_BRIEF_
Reproduce, word for word, the portion of the convertible notes passage that starts with the words containing "Senior Secured Convertible Notes and" and ends with "such subsidiaries’ assets.".

_DOCUMENT TEXT_
★ ★ ★ ★ ★ ★ ★

Senior Secured Convertible Notes and Warrants
8.00% Convertible Notes. Subject to the satisfaction of certain conditions within 180 days after the date of first advance under the Bridge Loan Facility, an affiliate of Wanxiang (the “Purchaser”) would agree to purchase $200,000,000 in aggregate principal amount of the Company’s 8.00% Senior Secured Convertible Notes (the “8.00% Convertible Notes”) from the Company. The 8.00% Convertible Notes would mature on the fifth anniversary of their issue date. The Company’s obligations under the 8.00% Convertible Notes would be
unconditionally guaranteed by the Company’s subsidiaries and secured by the Company’s and such subsidiaries’ assets.
Conversion. Holders of the 8.00% Convertible Notes will have the option, at any time and from time to time, to convert principal of and interest accrued on the 8.00% Convertible Notes into shares of Common Stock at a conversion price equal to $0.60 per share, subject to reduction to $0.24 per share in the event that certain government grants or tax credits cease to be available to the Company. The conversion price will be appropriately adjusted for stock splits, stock dividends and similar events and will be subject to full-ratchet anti-dilution protection. Because the anti-dilution provisions are intended to protect the Holders from dilutive issuances occurring from and after the date of the Bridge Loan Facility, the effective initial conversion price upon issuance of the 8.00% Convertible Notes may be less than $0.60 or $0.24 per share, as applicable.

★ ★ ★ ★ ★ ★ ★

_SOURCE DATA_
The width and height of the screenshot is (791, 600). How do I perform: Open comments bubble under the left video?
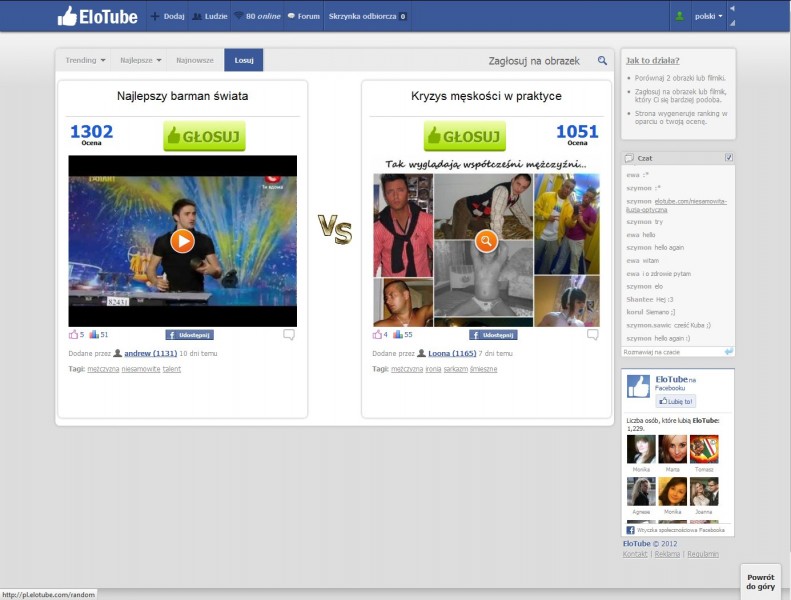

★ ★ ★ ★ ★ ★ ★

_REPLY_
Senior Secured Convertible Notes and Warrants
8.00% Convertible Notes. Subject to the satisfaction of certain conditions within 180 days after the date of first advance under the Bridge Loan Facility, an affiliate of Wanxiang (the “Purchaser”) would agree to purchase $200,000,000 in aggregate principal amount of the Company’s 8.00% Senior Secured Convertible Notes (the “8.00% Convertible Notes”) from the Company. The 8.00% Convertible Notes would mature on the fifth anniversary of their issue date. The Company’s obligations under the 8.00% Convertible Notes would be
unconditionally guaranteed by the Company’s subsidiaries and secured by the Company’s and such subsidiaries’ assets.